▶ [Selected passage]
Replacing the ISP CPE ("box") : the Orange ISP case study.

Introduction

This post is close to the "Introducing my home network stack" one, but it will push further the technical details on how to get rid of your provider Customer Premises Equipment (CPE), often called - at least here in France - the "Internet box" or simply the "box". We'll detail how to plug-in a router in place of the CPE.

I suggest you read the "Introducing my home network stack" before this post. I will focus here on the "how-to" part.

As we will talk about network here, some network knowledges are required. You must master OSI, at minimum, and its common protocols for each layer at least 1 to 4.

Data network design is not complex, but yes it is a big/wide subject. It is layered. Study layers one after the other, understand each layer goal and not-goal, and how they are interconnected with each others. When operating, always think at what layer you sit, and what goal you have to achieve.

CPE ?

Customer Premise Equipment is delivered by the ISP (Internet Service Provider) to the customer applying to one of its commercial offers. It is the end device on the other side of the Internet line, from the ISP point of view. Your ISP's got equipement at one end, sending you frame informations providing you Internet access, and the other end-of-the-line is plugged into the CPE.

So, if your ISP updates its stack, it will send an update to the firmware of your CPE for it to be able to reach the new deployed infrastructure and eventually talk new protocols. That's why ISP usually provide a CPE so that end-users have nothing to care about on their side, but barely plug-in and go. You may find some more details into the Wikipedia article about CPE, for example.

CPE ends the line, and acts as a modem or kind of, but it usually provides more services - at least a router and a firewall - and may be more advanced providing some more features acting at every OSI layers.

Once more, if you need some further details about one point or another, get some documentation by yourself. I often find Wikipedia as being a good entry point to such knowledge, thus I often link to Wikipedia.

Why replace the ISP CPE ?

Well, to push things further.  In one sentence : to put your hand into OSI from 1 to 4 at least and master everything in your home network.

ISP CPE are usually closed black boxes equiped with light hardware, or at most medium, that talks in OSI layers 1 to 7 the way the ISP has programmed it to.

This is not to say they are bad, as-is, but they usually don't offer very advanced settings. Like for example, my router is connected to several friends' routers and networks through VPNs using GRE/IPSec or PPTP or OpenVPN. My Router then talks BGP onto those VPNs, to push/pull routes to/from my peers so that we can make our Internet with our rules on top of the global Internet. Not really a use case you may do with your ISP default CPE that usually can barely handle few devices connected to it on the LAN part, end-of-story.

▶ [What is needed]
Transcribe the stretch of the CPE replacement guide from "ISP CPE are" through "LAN part, end-of-story.".

▶ [Data provided]
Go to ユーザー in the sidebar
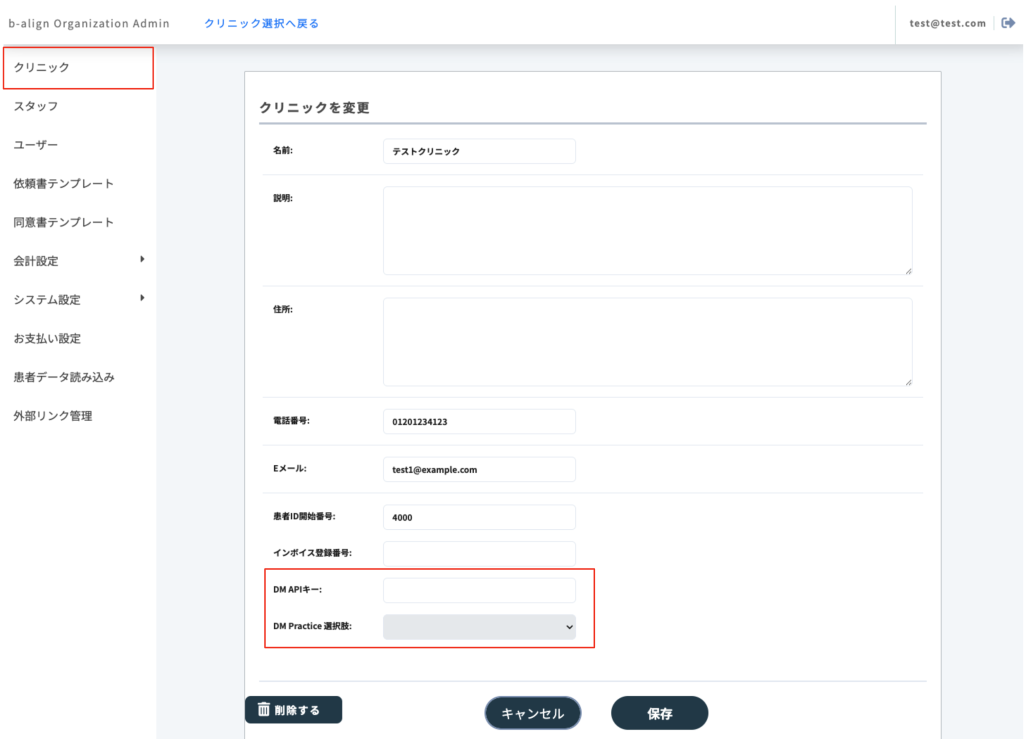tap(36, 145)
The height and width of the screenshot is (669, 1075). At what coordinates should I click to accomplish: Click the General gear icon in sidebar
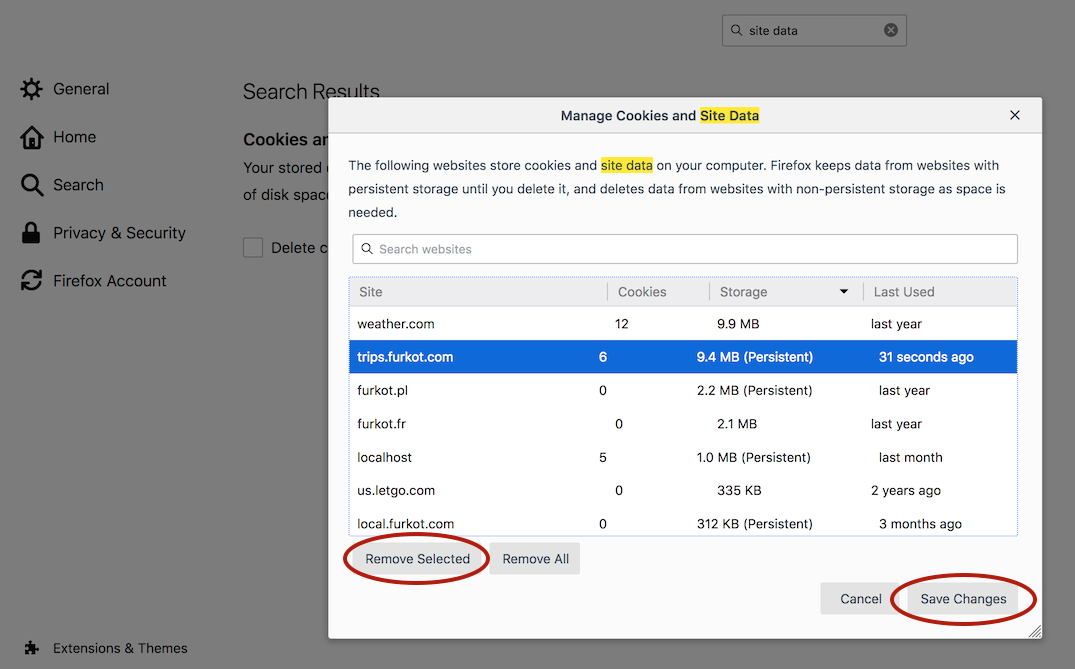click(x=32, y=89)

▶ [Solution to this problem]
ISP CPE are usually closed black boxes equiped with light hardware, or at most medium, that talks in OSI layers 1 to 7 the way the ISP has programmed it to.

This is not to say they are bad, as-is, but they usually don't offer very advanced settings. Like for example, my router is connected to several friends' routers and networks through VPNs using GRE/IPSec or PPTP or OpenVPN. My Router then talks BGP onto those VPNs, to push/pull routes to/from my peers so that we can make our Internet with our rules on top of the global Internet. Not really a use case you may do with your ISP default CPE that usually can barely handle few devices connected to it on the LAN part, end-of-story.